▶ **GIVEN ENTRIES**:
● ● ● ● ●

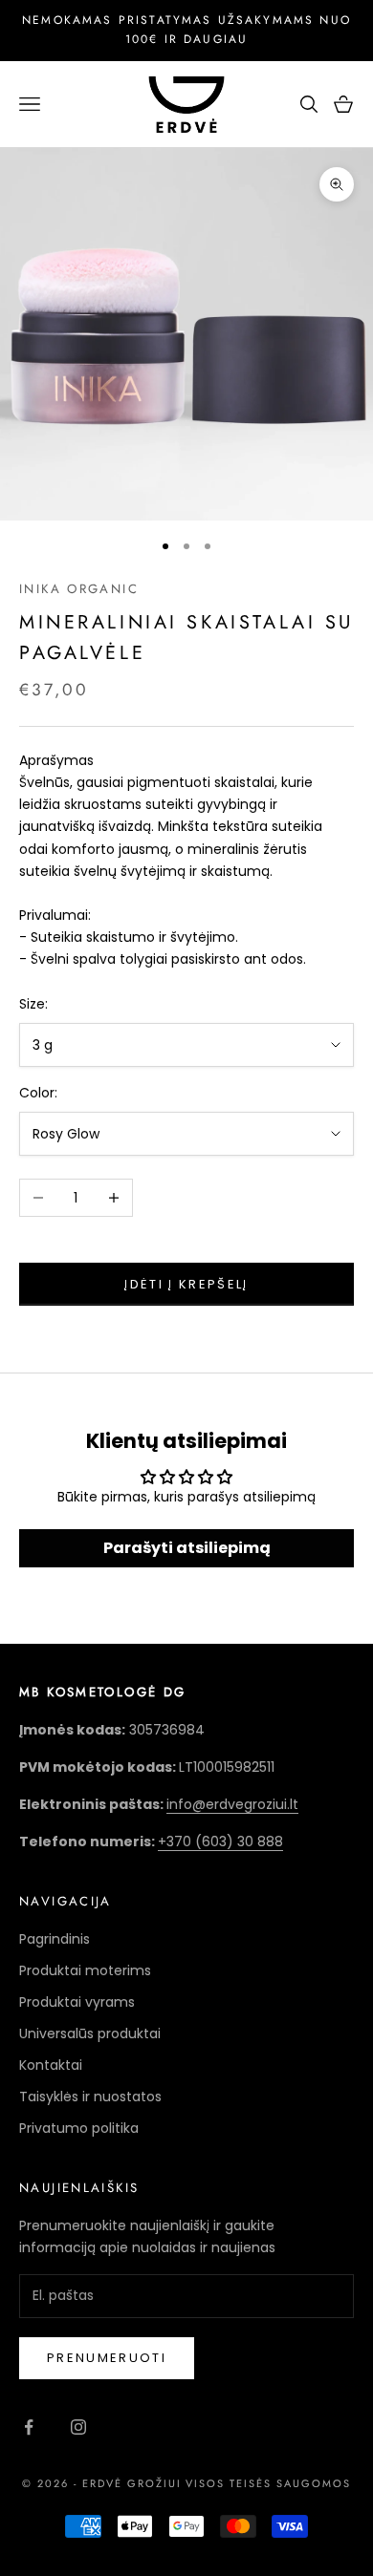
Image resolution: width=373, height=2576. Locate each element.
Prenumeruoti (106, 2358)
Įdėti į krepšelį (186, 1284)
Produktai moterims (85, 1970)
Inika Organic (79, 589)
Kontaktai (50, 2065)
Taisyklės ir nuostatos (90, 2096)
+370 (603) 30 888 (220, 1841)
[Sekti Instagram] (78, 2427)
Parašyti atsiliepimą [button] (187, 1548)
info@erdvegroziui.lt (232, 1804)
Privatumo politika (79, 2128)
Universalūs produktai (90, 2033)
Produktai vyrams (77, 2002)
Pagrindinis (54, 1938)
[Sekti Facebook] (28, 2427)
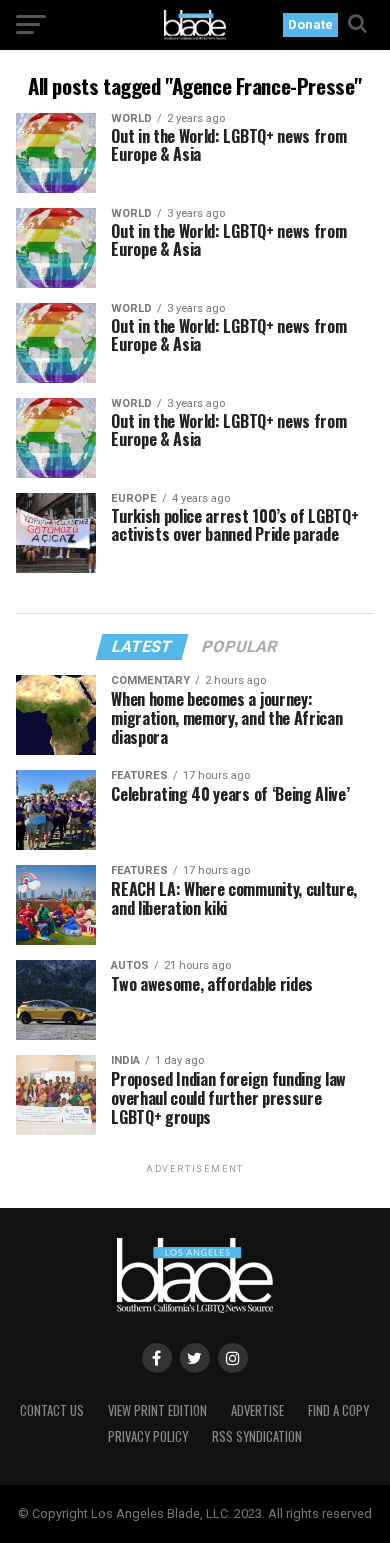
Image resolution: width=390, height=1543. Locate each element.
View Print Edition (157, 1410)
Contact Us (52, 1410)
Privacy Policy (148, 1436)
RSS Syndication (257, 1436)
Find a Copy (338, 1410)
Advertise (257, 1410)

● ● ● ● ●

▶ **WHAT IS NEEDED**:
Repeat every entry above precisely, leaving each picture out.

▶ **ANSWER FOR THE TASK**:
Image resolution: width=373, height=2576. Locate each element.
Prenumeruoti (106, 2358)
Įdėti į krepšelį (186, 1284)
Produktai moterims (85, 1970)
Inika Organic (79, 589)
Kontaktai (50, 2065)
Taisyklės ir nuostatos (90, 2096)
+370 (603) 30 888 (220, 1841)
[Sekti Instagram] (78, 2427)
Parašyti atsiliepimą [button] (187, 1548)
info@erdvegroziui.lt (232, 1804)
Privatumo politika (79, 2128)
Universalūs produktai (90, 2033)
Produktai vyrams (77, 2002)
Pagrindinis (54, 1938)
[Sekti Facebook] (28, 2427)
Image resolution: width=390, height=1543. Locate each element.
View Print Edition (157, 1410)
Contact Us (52, 1410)
Privacy Policy (148, 1436)
RSS Syndication (257, 1436)
Find a Copy (338, 1410)
Advertise (257, 1410)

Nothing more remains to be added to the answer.